Page Police Department arrested Gishie 13 times for misdemeanors like theft, assault, disorderly conduct and drinking in public while he was living on the streets. Often, he was so intoxicated he could not remember what he had done. In 2011 he moved to Flagstaff, where he slept mostly on the streets and learned to panhandle and shoplift to feed his addiction.

He was arrested repeatedly on misdemeanors until August 2013, when FPD arrested him on his third shoplifting charge, which is an automatic felony in Arizona. He had two options: DUI/Drug Court or prison. DUI/Drug Court Judge Ted Reed let Gishie out of jail on probation in March 2014. In April, he went on a nine-day bender that ended with his arrest.

“People think that recovery is a matter of willpower,” said Exodus Program Director Dr. Valarie Hannemann. “That’s not what addiction and alcoholism really is. It’s a mid-brain problem. Anytime you feel stressed, anytime you feel overwhelmed, you are going to go into survival mode and because of the way addiction works in the brain, anytime you hit survival mode, you want to use.”

At an October mayoral summit in Flagstaff, Tahe said, city leaders and the Navajo Nation Human Rights Commission talked about the need for more municipal control over liquor sales in the border towns. 

Coconino County Sheriff Bill Pribil wants the liquor industry to help pay the costs alcohol imposes on society. He wants the Navajo Nation, Flagstaff and Coconino County to commit money to build a residential aftercare treatment program for recovering addicts after jail. He would also like to see Arizona legislators change the laws to allow law enforcement to hold street alcoholics who are a danger to themselves in a detox center for five days without having to arrest them.

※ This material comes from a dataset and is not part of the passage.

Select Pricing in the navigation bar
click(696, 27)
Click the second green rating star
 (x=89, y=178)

“We keep doing the same old thing and getting the same results," Pribil said. "We need to try something more radical to try to change this. We need to start trying different things because what we’re doing is not working.”

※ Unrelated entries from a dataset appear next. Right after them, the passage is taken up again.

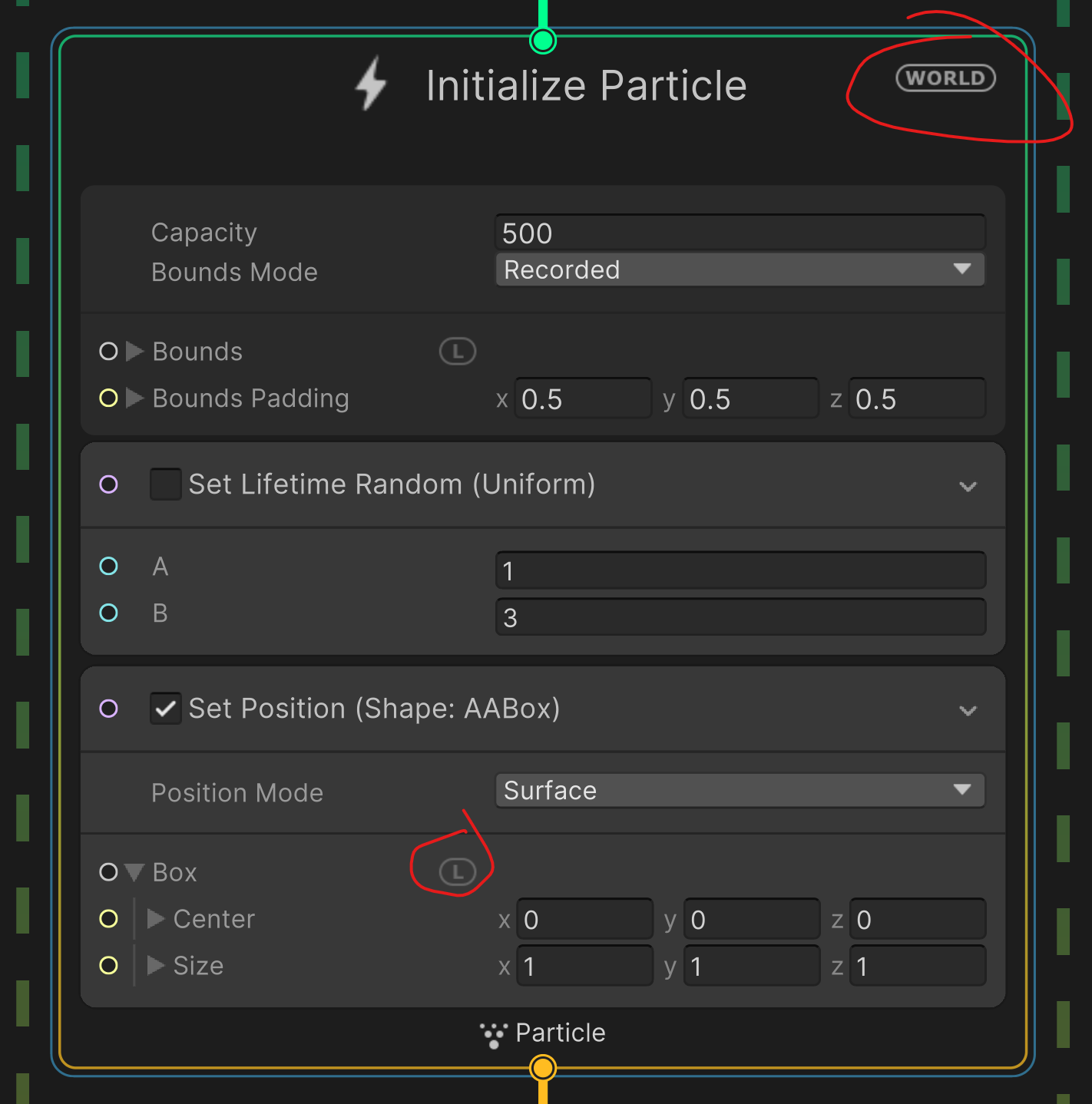Collapse the Box property foldout
1092x1104 pixels.
coord(134,872)
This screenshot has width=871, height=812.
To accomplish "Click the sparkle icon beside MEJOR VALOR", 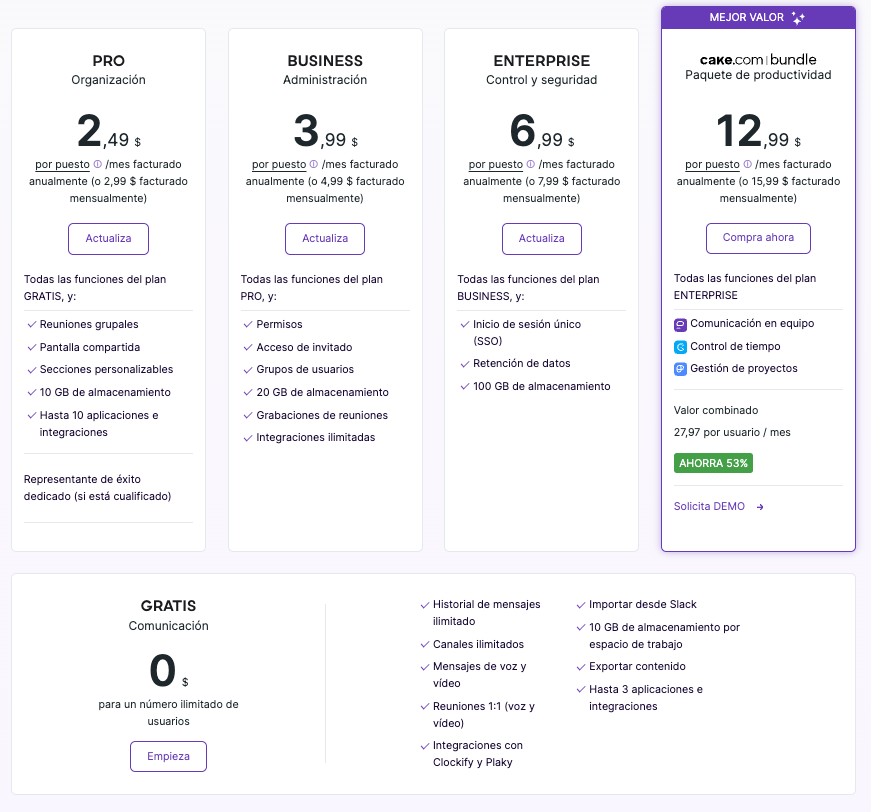I will [798, 18].
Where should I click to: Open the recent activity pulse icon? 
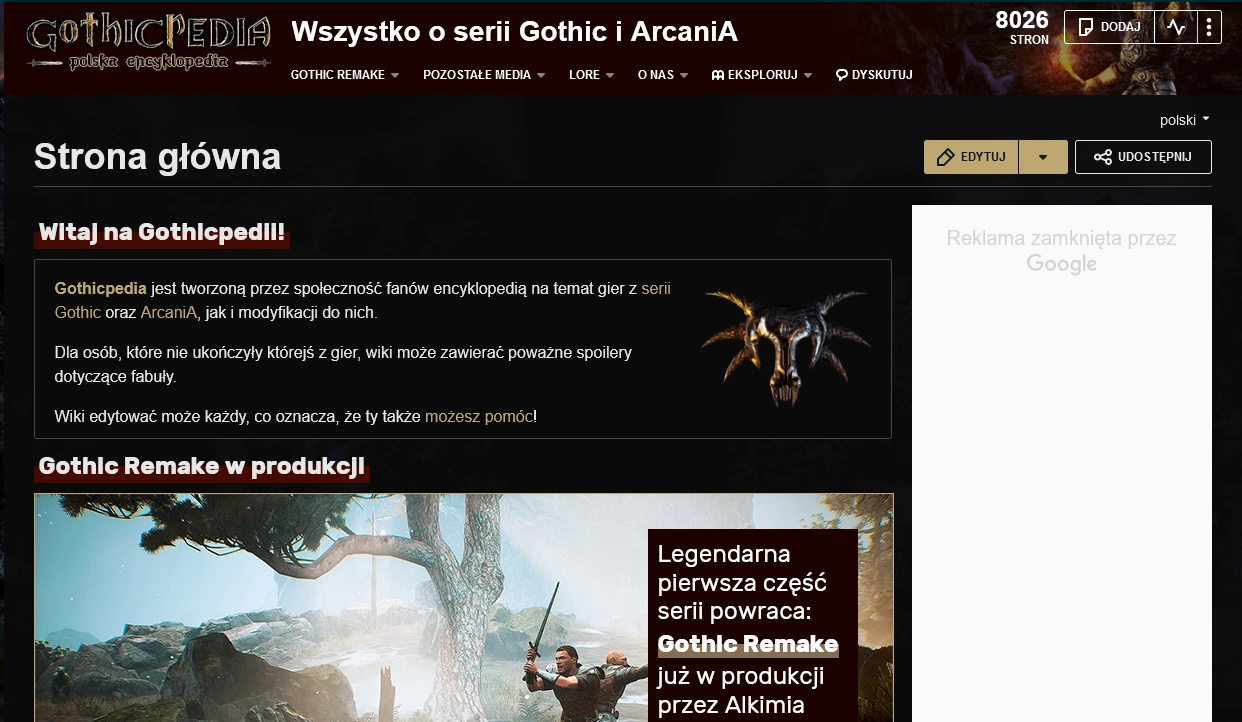(1176, 27)
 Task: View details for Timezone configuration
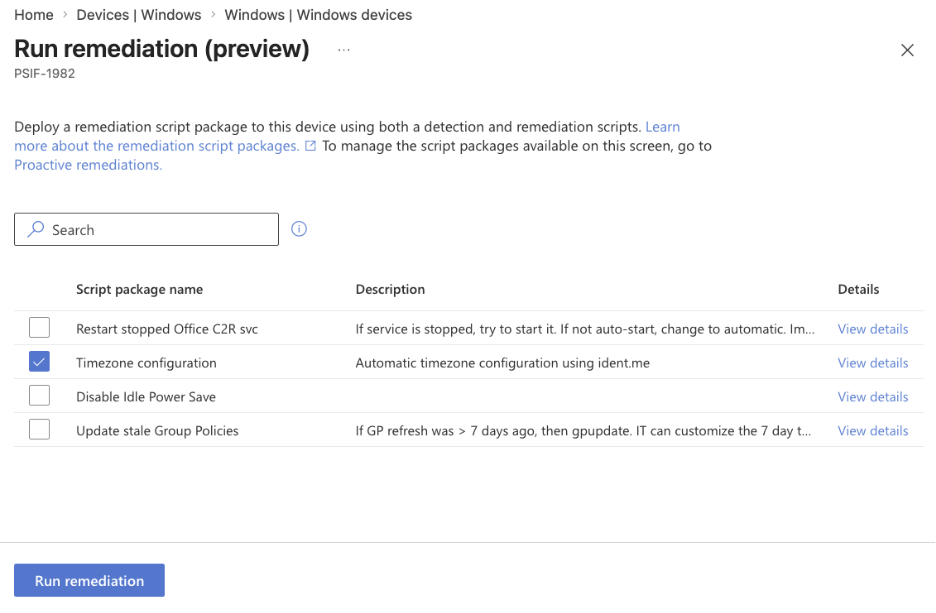872,362
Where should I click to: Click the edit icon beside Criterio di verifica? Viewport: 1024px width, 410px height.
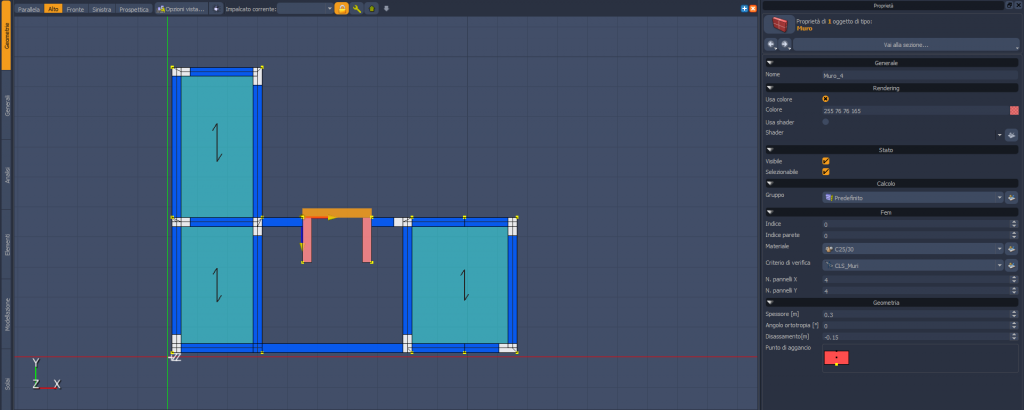point(1011,265)
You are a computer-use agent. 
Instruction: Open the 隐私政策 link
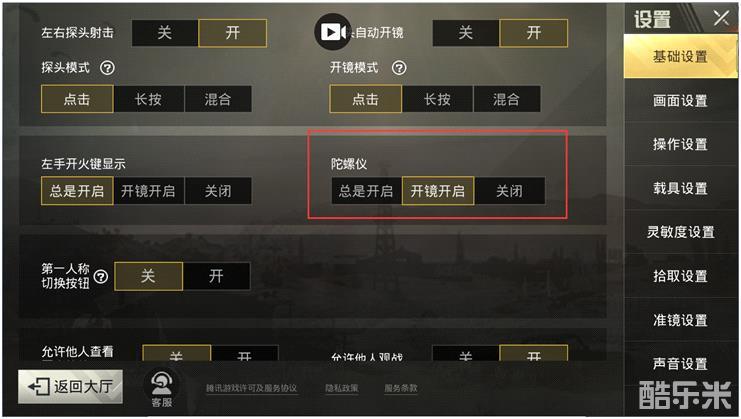(342, 388)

If there's one thing Gishie wants other alcoholics to know, it is this: recovery is possible, but you can't do it alone. You need the right mindset, the right recovery and 12-step programs, a good support system and faith in a higher power.

Gishie's first attempt in Exodus lasted 30 days. He resigned himself to the idea of prison and relapsed again. Two experiences in 2014 changed his life. First, he got an in-jail work assignment cleaning up the intake area while awaiting his sentence. There, he saw his friends from the streets come in day in and day out.

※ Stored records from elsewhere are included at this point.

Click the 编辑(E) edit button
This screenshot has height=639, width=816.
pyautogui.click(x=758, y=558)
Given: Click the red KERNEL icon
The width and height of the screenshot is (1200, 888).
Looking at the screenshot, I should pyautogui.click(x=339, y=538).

"At first, it was funny but within three weeks, I was to the point where I couldn't laugh with them nor laugh at them because that was me," Gishie said. "If I would have never gotten that felony charge, I would never have been able to see it."

He convinced Hanneman to let him try Exodus again not to avoid prison but to see what the program had to offer. While he was in the program, his mother died from cirrhosis of the liver. At the funeral, his grieving father urged him to choose treatment over prison.

"All these years, I drank," his father told him. "The only thing it ever brought me was losing your mom."

His father died on Jan. 2, 2015 and on Jan 7, 2015, Gishie graduated from the Exodus program.

He had one relapse that almost killed him in April 2015. He has not touched a drop of alcohol since. He said he is grateful for Exodus, DUI/Drug Court and his family, who took him so he could complete his probation.

"I'm sober and I'm grateful to be alive," he said, citing in particular the support of his Aunt Bessie and her daughters Georgiana and Letitia.  "An alcoholic like me, I don't really think too far ahead. I just worry about one day, the here and now. That's what keeps me sober. It was basically letting go and accepting life on life's terms."